[Collected data]

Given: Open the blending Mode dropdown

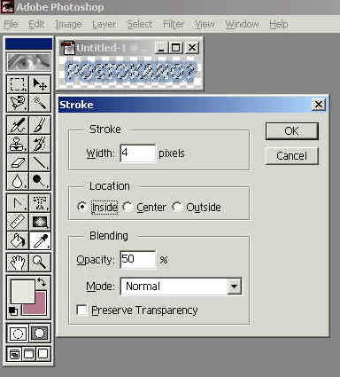Looking at the screenshot, I should pyautogui.click(x=182, y=287).
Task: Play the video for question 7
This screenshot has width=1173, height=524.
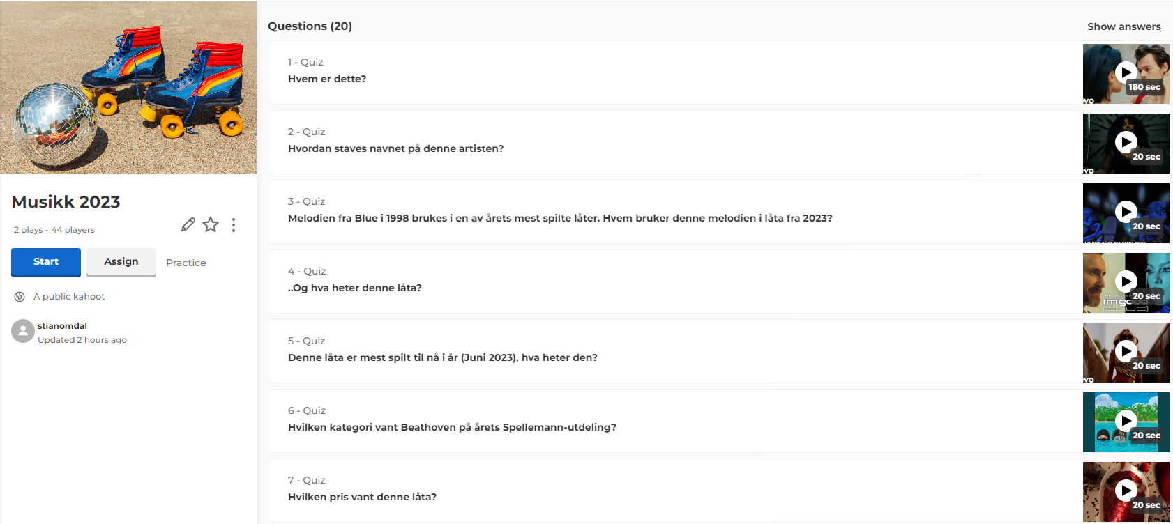Action: 1126,491
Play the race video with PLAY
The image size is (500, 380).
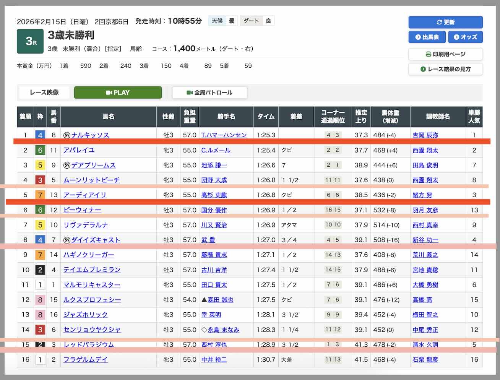click(x=118, y=93)
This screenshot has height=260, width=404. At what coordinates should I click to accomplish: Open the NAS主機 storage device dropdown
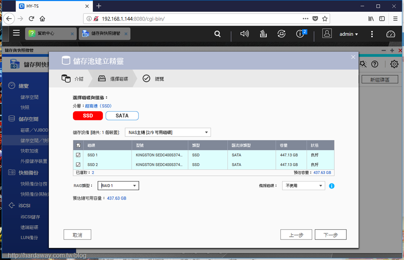(x=168, y=133)
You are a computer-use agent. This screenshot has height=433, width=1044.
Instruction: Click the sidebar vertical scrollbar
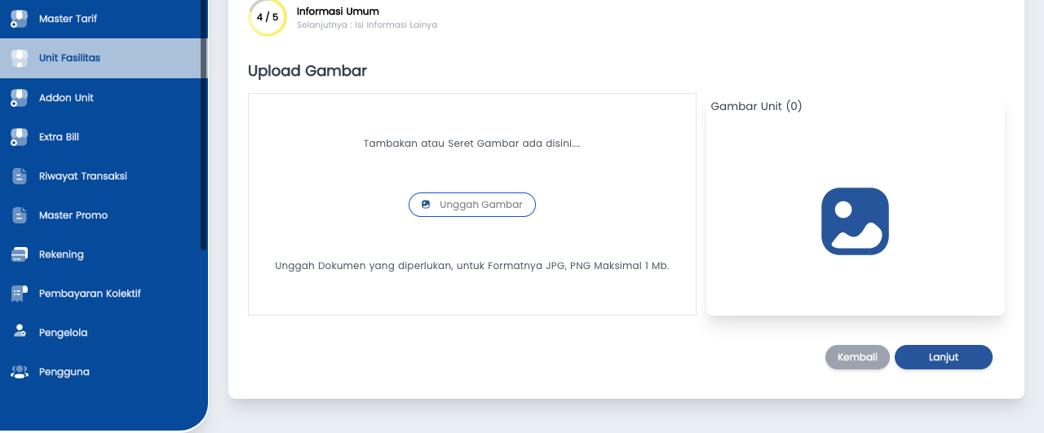[x=203, y=122]
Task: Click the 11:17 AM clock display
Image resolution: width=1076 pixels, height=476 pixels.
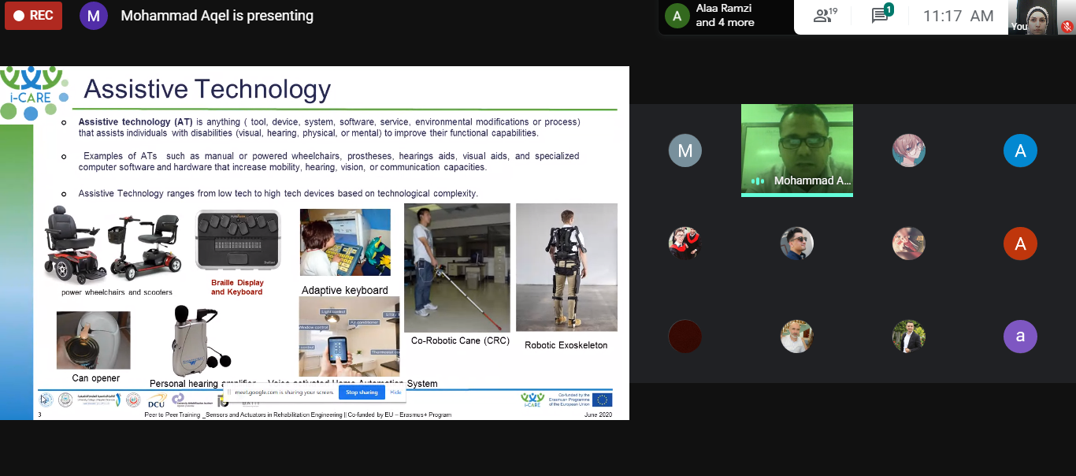Action: click(958, 16)
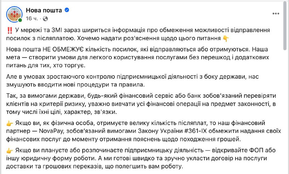Screen dimensions: 289x174
Task: Click the globe public audience icon
Action: coord(45,18)
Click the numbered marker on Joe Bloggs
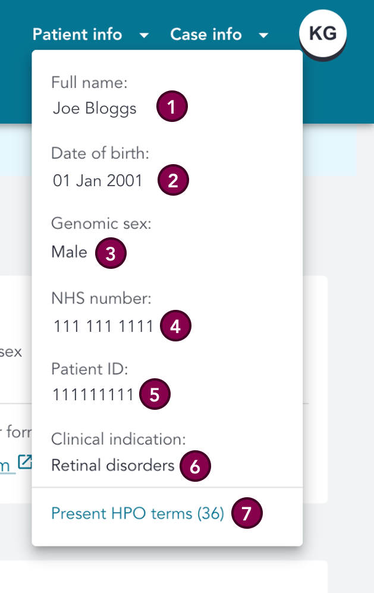Image resolution: width=374 pixels, height=593 pixels. 171,106
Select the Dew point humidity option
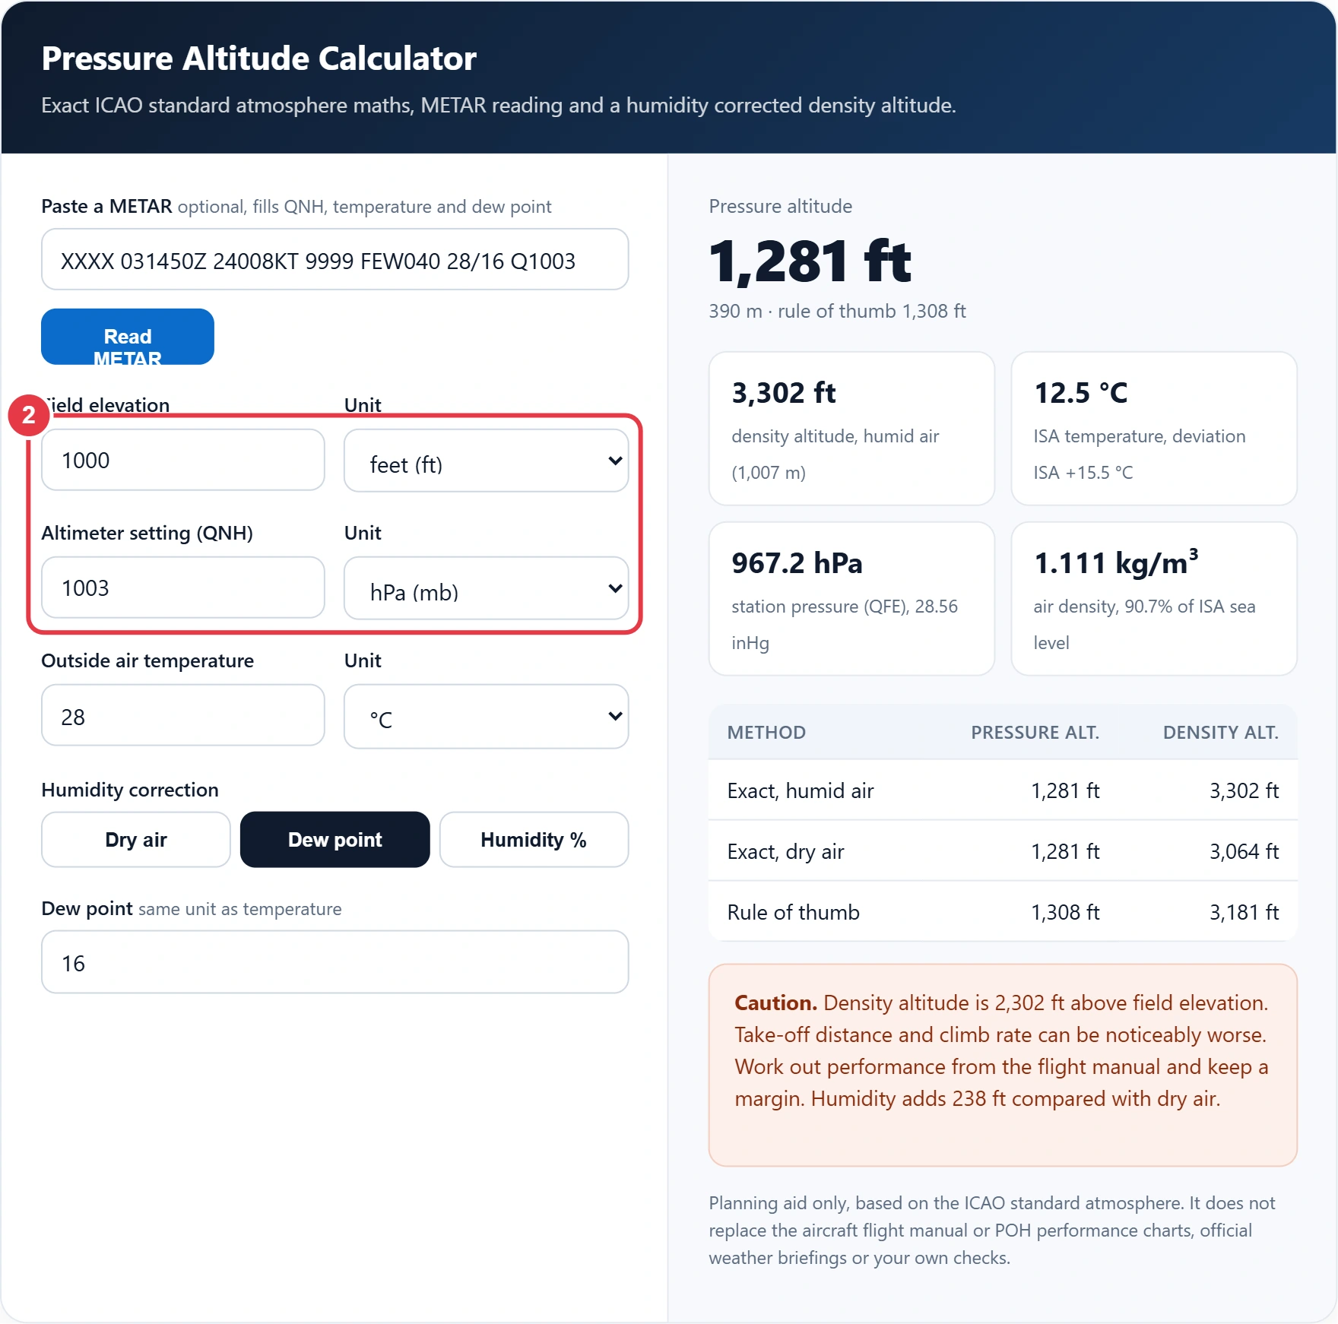Screen dimensions: 1338x1324 335,840
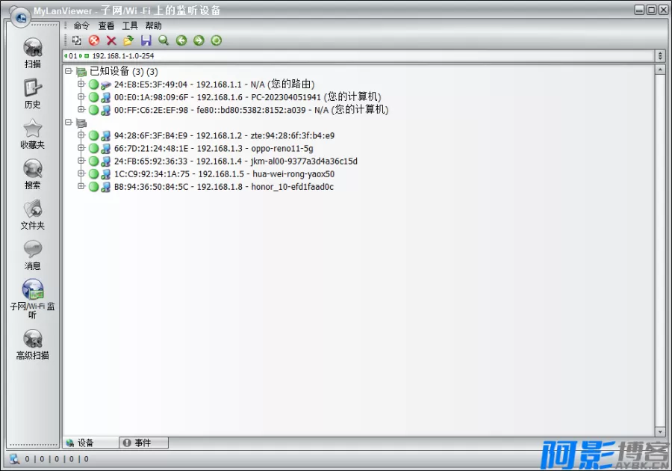Click the open file folder toolbar icon
Screen dimensions: 672x471
129,40
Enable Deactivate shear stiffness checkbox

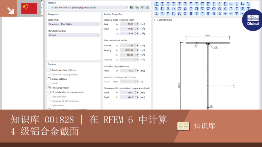tap(49, 70)
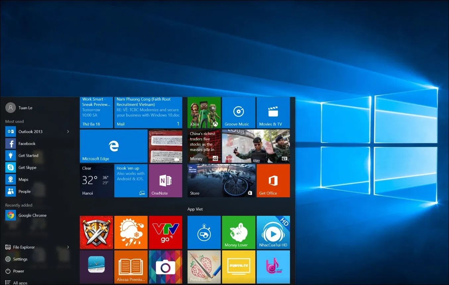Open the People app

coord(24,191)
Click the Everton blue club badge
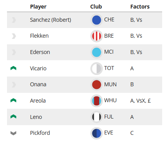The height and width of the screenshot is (143, 166). 97,133
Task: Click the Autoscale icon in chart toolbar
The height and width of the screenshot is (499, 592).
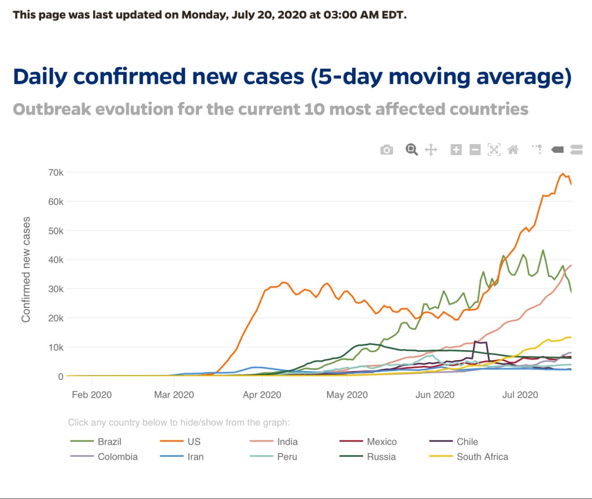Action: 494,150
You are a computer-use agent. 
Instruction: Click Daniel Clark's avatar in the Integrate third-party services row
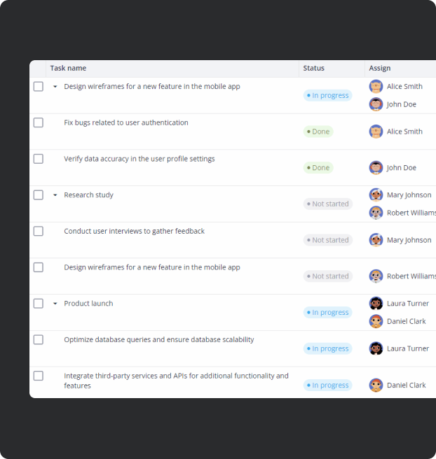tap(376, 386)
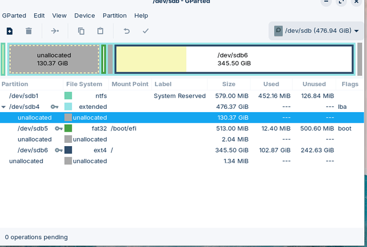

• Work order: Every entry above is to be transcribed exactly, with all pictures left out.

• Solution below:
Given: Open the blending Mode dropdown

Looking at the screenshot, I should pyautogui.click(x=182, y=287).
Task: Play the video for question 7
This screenshot has width=1173, height=524.
Action: 1126,491
Play the race video with PLAY
The image size is (500, 380).
click(x=118, y=93)
This screenshot has height=260, width=404. At what coordinates should I click to accomplish: Open the NAS主機 storage device dropdown
(x=168, y=133)
You are a computer-use agent. This screenshot has height=433, width=1044.
Instruction: Click the sidebar vertical scrollbar
[x=203, y=122]
Task: Click the 11:17 AM clock display
Image resolution: width=1076 pixels, height=476 pixels.
Action: click(958, 16)
Screen dimensions: 289x174
Task: Click the globe public audience icon
Action: coord(45,18)
Click the numbered marker on Joe Bloggs
Image resolution: width=374 pixels, height=593 pixels. 171,106
Select the Dew point humidity option
Screen dimensions: 1338x1324 335,840
Click the open file folder toolbar icon
Screen dimensions: 672x471
129,40
Enable Deactivate shear stiffness checkbox

tap(49, 70)
Open the People app

coord(24,191)
Click the Everton blue club badge
The height and width of the screenshot is (143, 166). 97,133
Task: Click the Autoscale icon in chart toolbar
The height and width of the screenshot is (499, 592).
Action: 494,150
You are a computer-use agent. 
Instruction: Click Daniel Clark's avatar in the Integrate third-party services row
tap(376, 386)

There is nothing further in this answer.